Methodological considerations - adaptive design

Adaptive design techniques have been widely discussed over the last decades [63, 64] and in particular appear in the context of small population clinical trials very promising [65]. IDeAl used adaptive design techniques in connection with extrapolation as well as optimal design techniques, see above.

The use of external information in designing and analyzing clinical trial data has attracted much interest and it is supposed that this fasten the validation process of new therapies. There are several areas, which might be promising here. For instance, the use of historical data to substitute parts of a randomized trial, the extrapolation of knowledge from one disease population to another as well as the acceptance of already derived knowledge from single arm trials so that further trials are not necessary. IDeAl considers the problem of using rigorously the data from a single arm study, using the data from a previous trial to adapt the trial in a small population and extrapolation of a dose response curve.

Another way to incorporate external information in the design and/or the analysis of a clinical trial is introduced by Hlavin [66]. The method used the strength of the current knowledge in a large population or for instance in adults to modify the significance level of the clinical trial in the small population, i.e. children. Of course, by this the sample size in the trial in the smaller population can be decreased. The approach makes use of Bayesian arguments to formulate a scepticism factor which reflects the confidence in the actual knowledge. This approach seems promising in pediatric trials to implement an adaptive pediatric investigation plan [5].

Of course, a point to consider when using external information is related to sharing clinical-trial data at patient level. Not only the data protection problem should be taken into account, but also the statistical problem related to post-hoc analysis. Expertise in biostatistics is needed to assess the interpretation of such multiple analyses, for example, in the context of regulatory decision-making by application of optimizing procedural guidance and sophisticated analysis methods [67].

In the ICH E10 guideline [68], it is mentioned that it may be tempting in exceptional cases to initiate an externally controlled trial, hoping for a convincingly dramatic effect, with a prompt switch to randomized trials if this does not materialize. This leads to the idea of the new framework, i.e. “threshold-crossing”, which leverages the wealth of information that is becoming available from completed RCTs and from real world data sources [69]. The main idea is to formulate a threshold to be applied in a single arm trial, which serves as a decision rule for the need of a randomized trial.

Testing for multiple objectives in clinical trials is preferable, while supposed to reduce the number of clinical trials and thus affects all clinical trials. However, if the type I error probability is not considered accordingly, a conflict with the validity of the statistical analysis arises. The problem becomes more challenging with combining multiple objectives with adaptive design techniques. We developed adaptive graph-based multiple testing procedures to allow testing of multiple objectives and designs adaptations in a confirmatory clinical trial [70]. The methodology is applicable in a wide range of scenarios including trials with multiple treatment comparisons, endpoints or subgroups, or combinations thereof. If, in the interim analysis, it is decided to continue the trial as planned, the adaptive test reduces to the originally planned multiple testing procedure. Only if adaptations are actually implemented, an adjusted test needs to be applied.

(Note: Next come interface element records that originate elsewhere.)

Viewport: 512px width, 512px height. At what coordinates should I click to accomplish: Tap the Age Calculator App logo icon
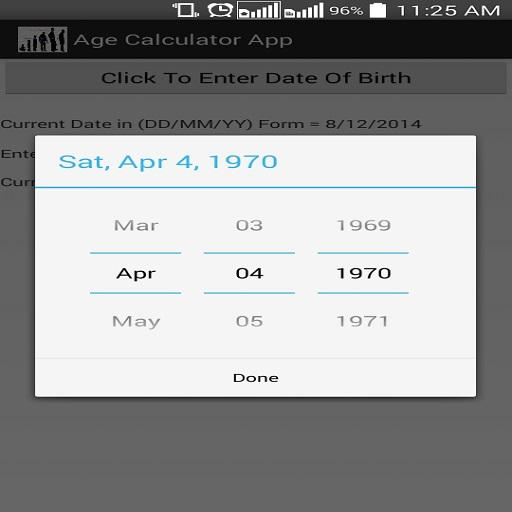click(43, 40)
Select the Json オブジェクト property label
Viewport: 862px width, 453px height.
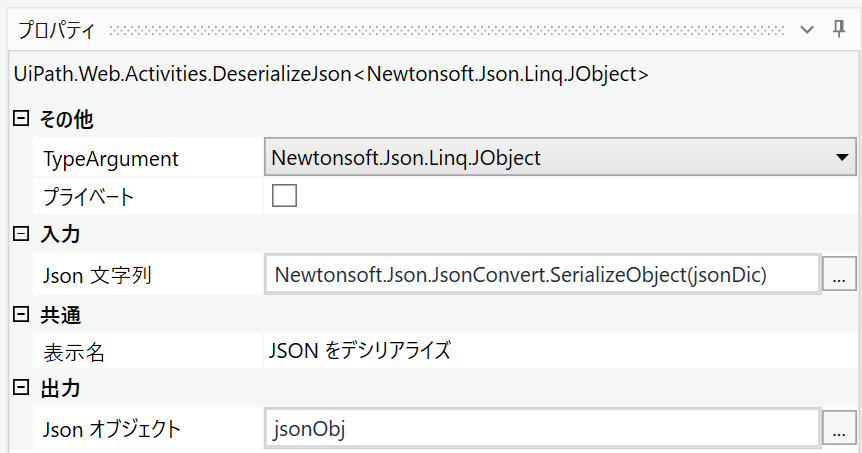tap(112, 430)
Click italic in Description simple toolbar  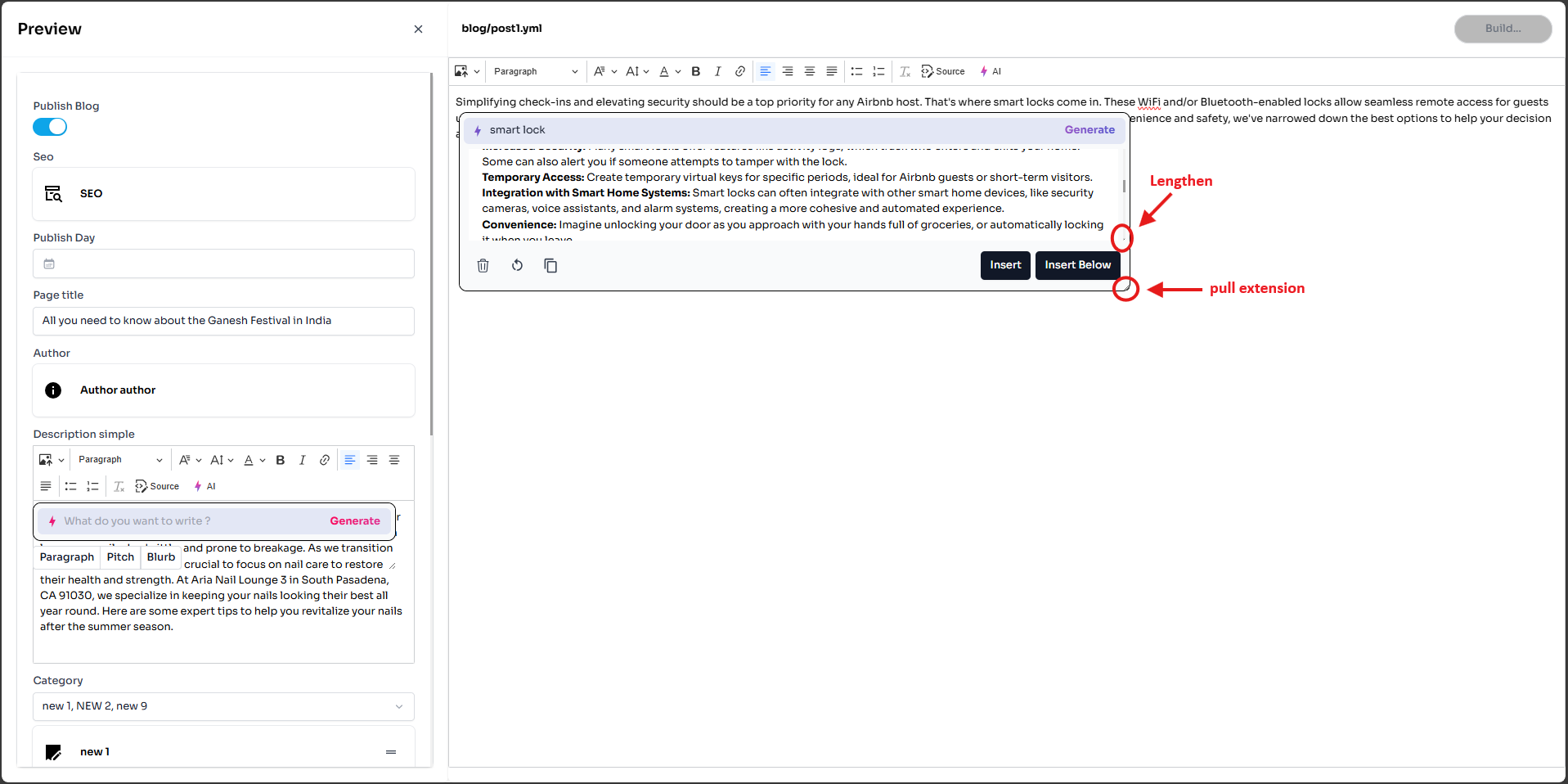[x=302, y=460]
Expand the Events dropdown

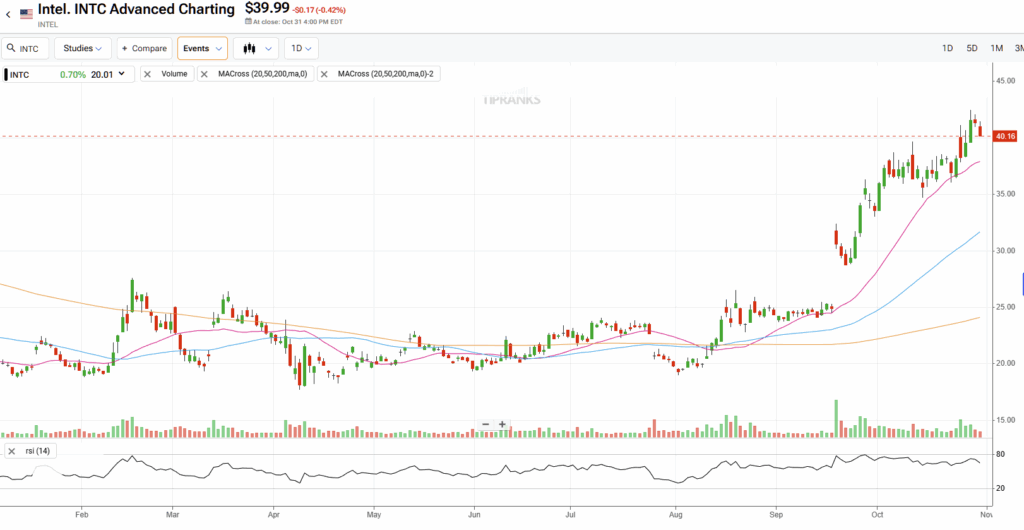pos(202,48)
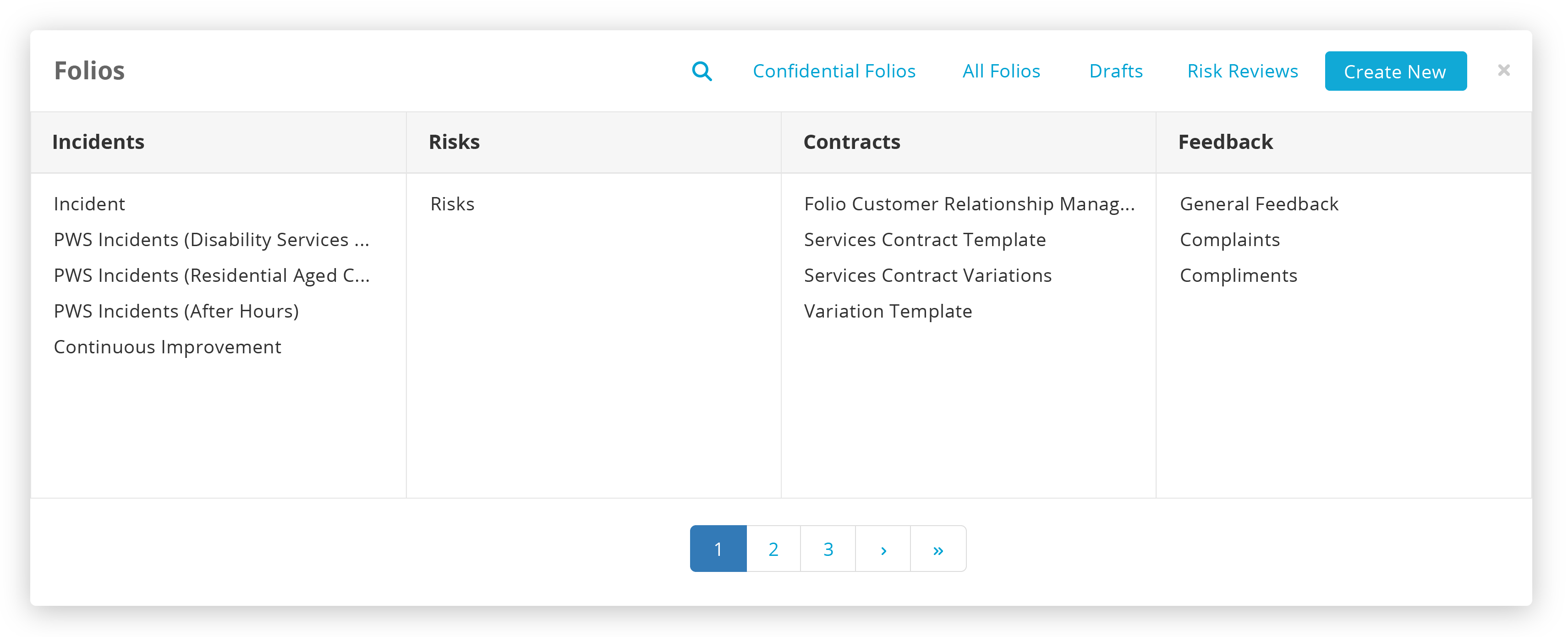
Task: Open Continuous Improvement folio
Action: pyautogui.click(x=167, y=347)
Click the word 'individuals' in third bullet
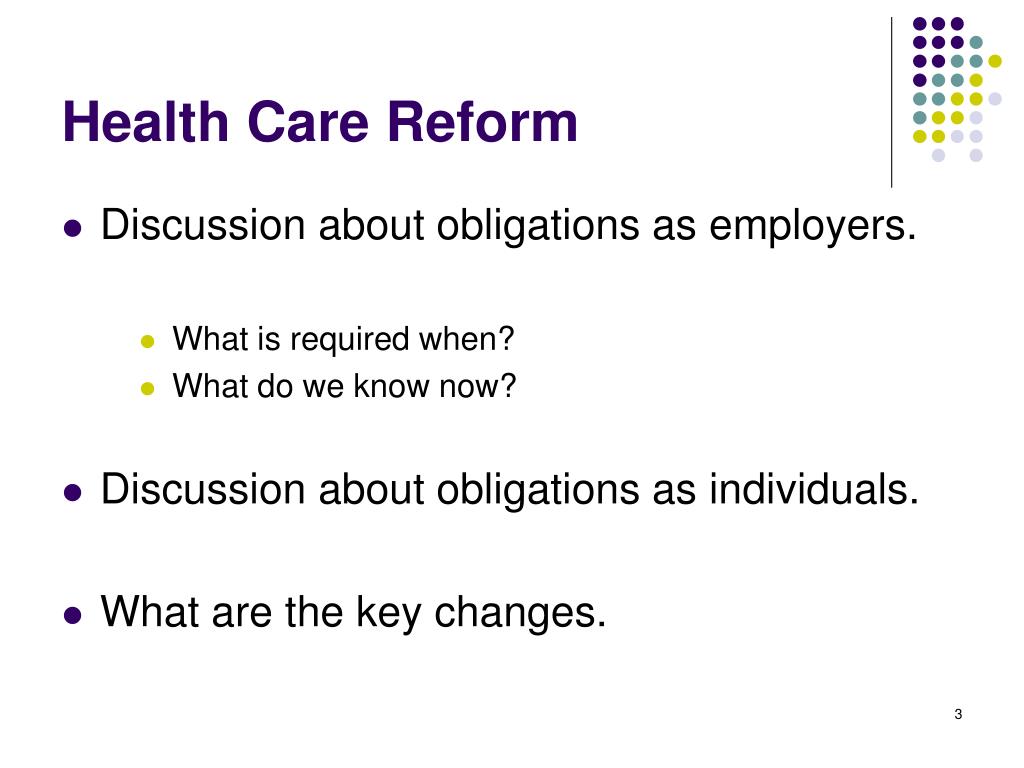 [814, 488]
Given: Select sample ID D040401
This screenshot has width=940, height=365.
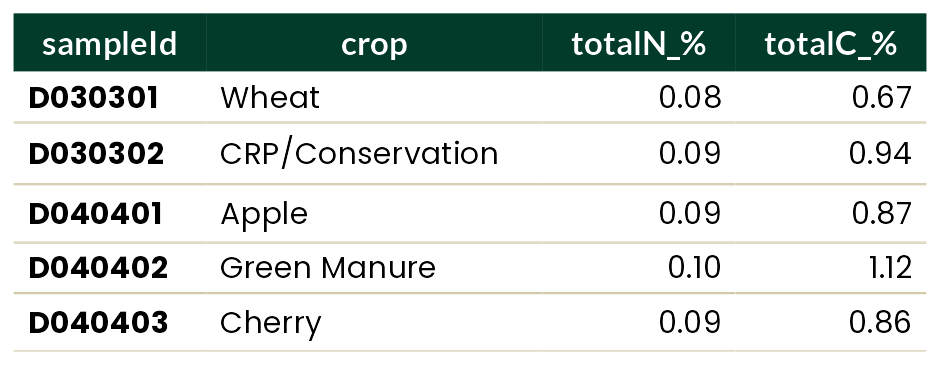Looking at the screenshot, I should [95, 213].
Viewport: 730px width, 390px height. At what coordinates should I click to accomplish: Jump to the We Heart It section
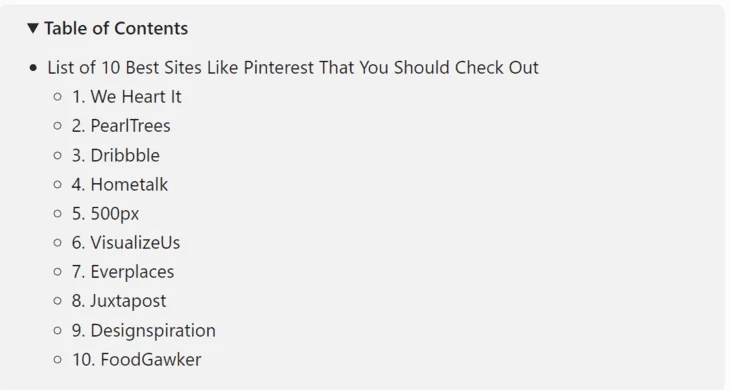(127, 97)
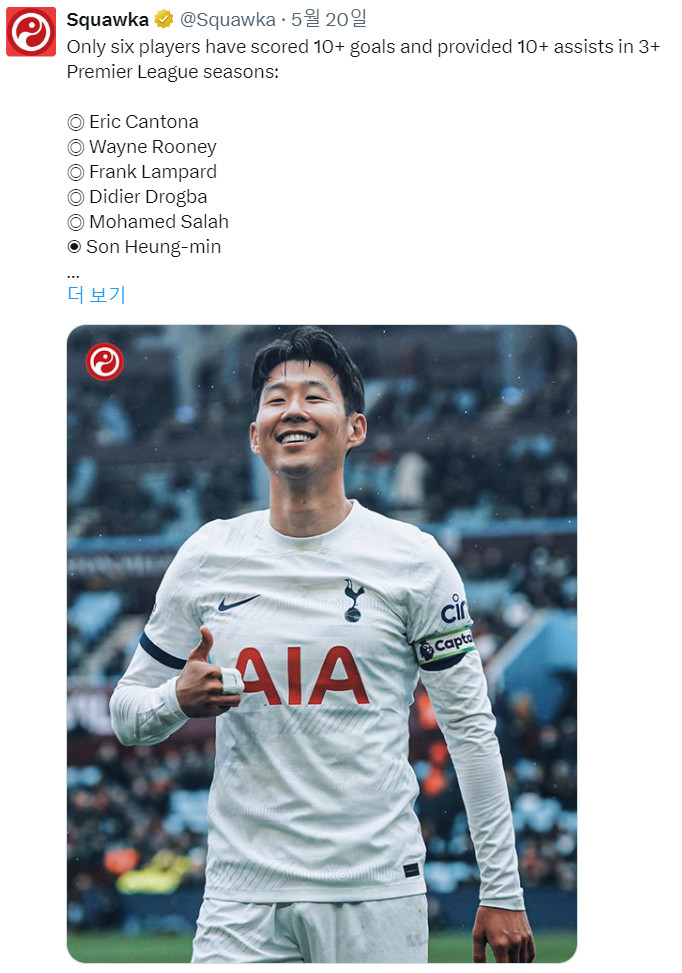Open the 5월 20일 post timestamp
Viewport: 682px width, 973px height.
pos(329,19)
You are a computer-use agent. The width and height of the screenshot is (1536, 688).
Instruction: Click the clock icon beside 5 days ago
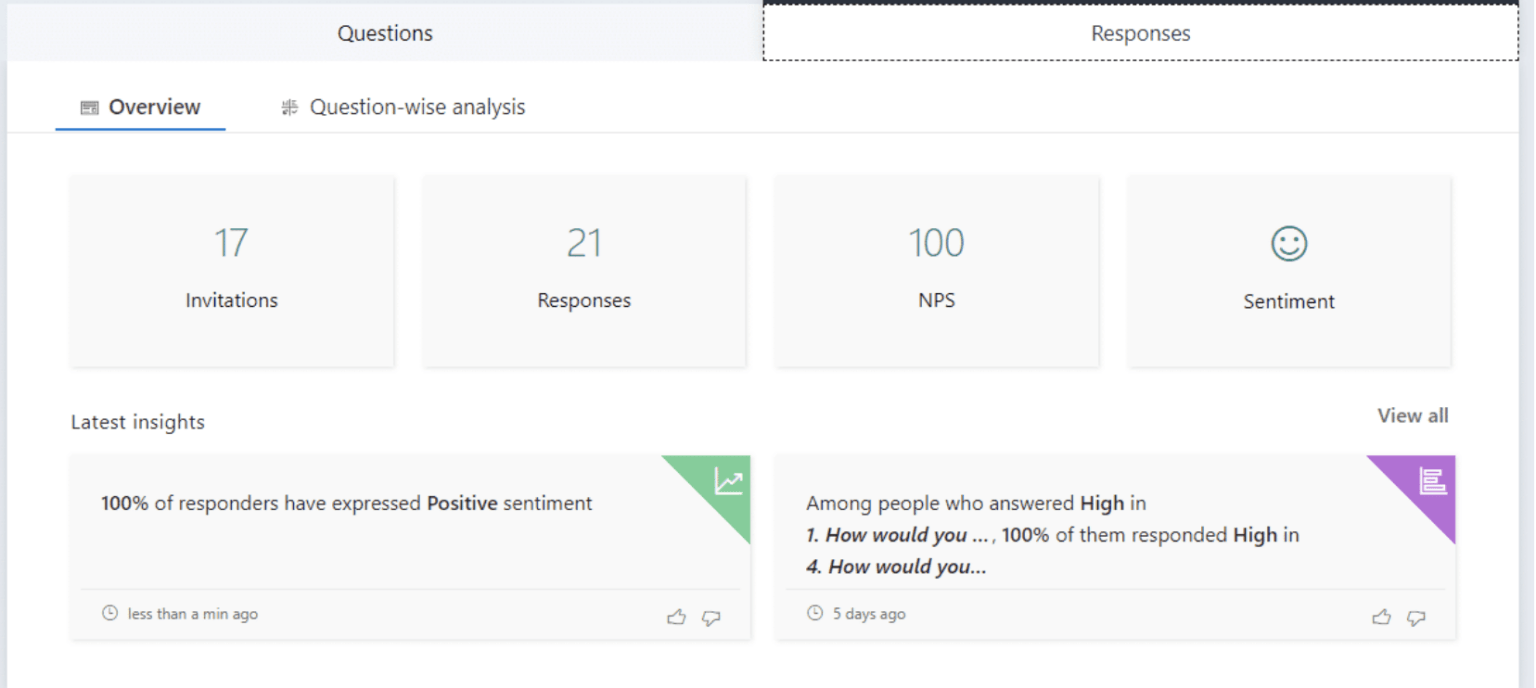coord(815,613)
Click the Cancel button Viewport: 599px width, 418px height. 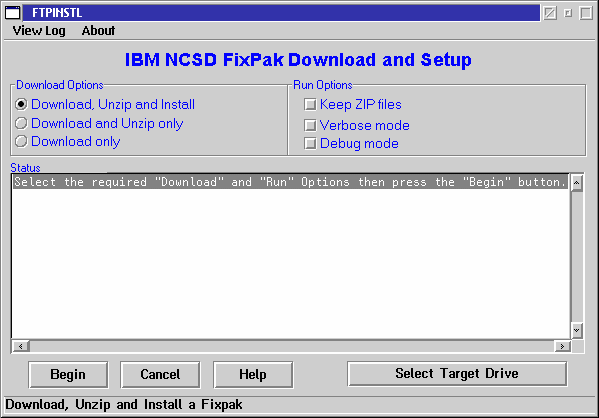[x=160, y=374]
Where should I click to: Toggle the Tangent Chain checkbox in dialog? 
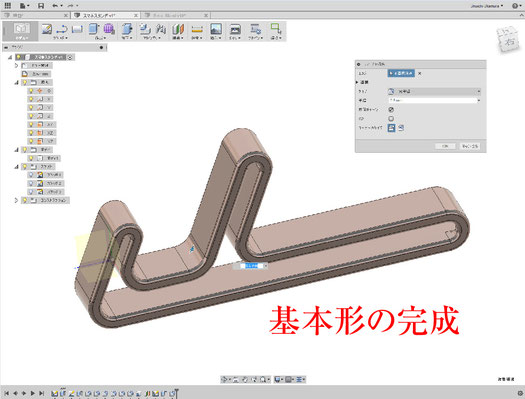(x=391, y=109)
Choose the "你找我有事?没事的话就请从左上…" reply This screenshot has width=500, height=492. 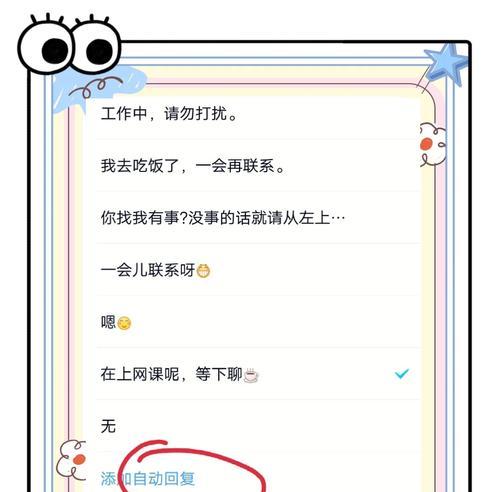[x=257, y=218]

We considered Phase IIb dose finding studies. To plan and analyse these studies the European Medicines Agency has qualified the MCP-Mod approach. Originally MCP-Mod was developed for Phase IIb dose finding studies to characterize the dose response relationship under model uncertainty once a significant dose response signal has been established. We developed a new closed MCP-Mod methodology for confirmatory clinical trials to allow individuals claims that a drug has a positive effect for a specific dose and applied the closed MCP-Mod methodology to adaptive two-stage designs by using an adaptive combination tests.

In a recent review conducted by the European Medicines Agency [71] it was shown that most of the adaptive design proposals were in oncology. Unfortunately, the important case of time-to-event endpoints is not easily handled by the standard adaptive theory. We proposed an alternative frequentist adaptive test which allows adaptations using all interim data [72]. We showed that other standard adaptive methods may ignore a substantial subset of the observed event times. Further, we developed a group sequential permutation test for situations where the underlying censoring mechanism would be different between the treatment groups [73].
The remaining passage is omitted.